Kantabrischer Braunbär

Unterart des Braunbären

Als Kantabrische Braunbären (spanisch: Oso Pardo) werden Europäische Braunbären bezeichnet, die im kantabrischen Gebirge in Nordspanien leben. Es gibt dort zwei voneinander getrennt lebende Populationen. Die Tiere gelten als menschenscheu. Eine Begegnung mit Wanderern gilt als unwahrscheinlich.

Kantabrischer Braunbär in Pflege

Artzuordnung Bearbeiten

Der Kantabrische Braunbär wurde 1829 durch Fischer als eigenständige Bärenart Ursus pyrenaicus Fischer 1829 veröffentlicht mit der Typlokalität „in Asturien, Spanien“ beheimatet.[1][2]

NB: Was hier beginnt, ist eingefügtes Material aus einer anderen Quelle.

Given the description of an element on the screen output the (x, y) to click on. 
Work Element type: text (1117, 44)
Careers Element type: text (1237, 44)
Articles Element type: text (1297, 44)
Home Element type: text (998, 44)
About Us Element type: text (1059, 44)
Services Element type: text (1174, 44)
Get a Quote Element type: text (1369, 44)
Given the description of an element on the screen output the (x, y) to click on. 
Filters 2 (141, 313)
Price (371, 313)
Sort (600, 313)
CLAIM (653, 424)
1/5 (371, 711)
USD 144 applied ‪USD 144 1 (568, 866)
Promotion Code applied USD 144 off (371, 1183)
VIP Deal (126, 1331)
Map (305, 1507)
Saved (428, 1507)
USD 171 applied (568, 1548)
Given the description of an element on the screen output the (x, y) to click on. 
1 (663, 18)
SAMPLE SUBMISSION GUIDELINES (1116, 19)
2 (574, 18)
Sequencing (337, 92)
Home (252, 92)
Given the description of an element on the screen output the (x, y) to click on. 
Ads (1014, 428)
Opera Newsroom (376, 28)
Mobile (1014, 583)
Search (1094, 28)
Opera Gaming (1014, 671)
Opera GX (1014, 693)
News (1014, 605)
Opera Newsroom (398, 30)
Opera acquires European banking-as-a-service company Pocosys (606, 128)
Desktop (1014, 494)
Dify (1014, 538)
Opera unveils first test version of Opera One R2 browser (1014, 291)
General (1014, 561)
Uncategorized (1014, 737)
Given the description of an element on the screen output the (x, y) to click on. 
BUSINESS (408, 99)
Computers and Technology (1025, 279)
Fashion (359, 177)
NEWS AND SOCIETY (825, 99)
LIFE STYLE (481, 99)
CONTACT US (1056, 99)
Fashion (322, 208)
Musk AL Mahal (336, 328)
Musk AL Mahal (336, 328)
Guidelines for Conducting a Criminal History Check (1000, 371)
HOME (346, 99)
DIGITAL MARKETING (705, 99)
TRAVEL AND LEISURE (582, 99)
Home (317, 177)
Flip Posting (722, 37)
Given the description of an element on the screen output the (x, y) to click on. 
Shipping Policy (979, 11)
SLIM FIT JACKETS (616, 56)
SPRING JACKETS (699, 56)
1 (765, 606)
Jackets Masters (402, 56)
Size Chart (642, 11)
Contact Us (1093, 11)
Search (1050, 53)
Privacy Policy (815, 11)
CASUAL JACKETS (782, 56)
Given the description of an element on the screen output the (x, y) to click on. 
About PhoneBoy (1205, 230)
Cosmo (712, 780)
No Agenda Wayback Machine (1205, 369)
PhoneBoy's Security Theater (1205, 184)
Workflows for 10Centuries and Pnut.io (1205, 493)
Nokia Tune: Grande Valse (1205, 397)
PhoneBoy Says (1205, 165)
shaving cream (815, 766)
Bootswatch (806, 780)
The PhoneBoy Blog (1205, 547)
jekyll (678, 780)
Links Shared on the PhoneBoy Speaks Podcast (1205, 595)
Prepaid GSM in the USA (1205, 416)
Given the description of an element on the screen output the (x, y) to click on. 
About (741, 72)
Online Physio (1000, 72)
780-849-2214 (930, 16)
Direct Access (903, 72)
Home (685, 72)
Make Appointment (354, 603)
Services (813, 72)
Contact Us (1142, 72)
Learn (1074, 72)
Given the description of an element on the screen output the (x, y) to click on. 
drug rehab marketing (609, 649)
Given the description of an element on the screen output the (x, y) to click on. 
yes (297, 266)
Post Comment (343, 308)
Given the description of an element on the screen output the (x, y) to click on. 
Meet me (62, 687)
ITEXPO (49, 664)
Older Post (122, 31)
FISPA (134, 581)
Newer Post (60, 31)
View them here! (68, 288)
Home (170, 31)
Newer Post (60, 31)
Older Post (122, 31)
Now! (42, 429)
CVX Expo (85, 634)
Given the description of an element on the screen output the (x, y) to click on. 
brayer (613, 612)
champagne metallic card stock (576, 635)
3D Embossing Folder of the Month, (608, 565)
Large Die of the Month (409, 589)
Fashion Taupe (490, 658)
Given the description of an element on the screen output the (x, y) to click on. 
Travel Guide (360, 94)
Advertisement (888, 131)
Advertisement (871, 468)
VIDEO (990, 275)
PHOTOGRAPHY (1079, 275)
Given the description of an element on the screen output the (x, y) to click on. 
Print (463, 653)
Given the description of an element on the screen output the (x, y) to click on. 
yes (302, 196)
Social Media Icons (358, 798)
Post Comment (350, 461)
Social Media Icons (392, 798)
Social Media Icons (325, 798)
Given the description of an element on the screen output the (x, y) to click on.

Aufgrund weiterer Erkenntnisse verlor der Kantabrische Braunbär seine Art-Eigenständigkeit und wurde zunächst als Unterart des Braunbären eingeordnet (Ursus arctos pyrenaicus (Fischer 1829)), später wurde er auch als Unterart nicht mehr betrachtet und nur noch als regionales Vorkommen gesehen, nun mit der zoologischen Bezeichnung Ursus arctos L. 1758 bzw. als dessen europäische Unterart Ursus arctos arctos L. 1758. Genetische Untersuchungen, insbesondere der mtDNA, erbrachten eine enge Nähe innerhalb der Europäischen Braunbären und führten zu dem Ergebnis, dass sich die genetische Separation zwischen der kantabrischen Population und der übrigen Braunbären-Population erst nach dem ersten Drittel des Holozäns, also vor 8000 Jahren, gebildet habe und die genetischen Unterschiede sehr gering sind.[3][4]

 
Bärenpopulationen in Spanien
 
Informationsschild über zwei Bärinnen in Pflege
 
Verhaltens- und Verkehrsregeln im Schutzgebiet

Verbreitung Bearbeiten

In der autonomen Region Kantabrien leben ca. 25 Tiere im Naturpark Saja im Landkreis Campoo bei Reinosa.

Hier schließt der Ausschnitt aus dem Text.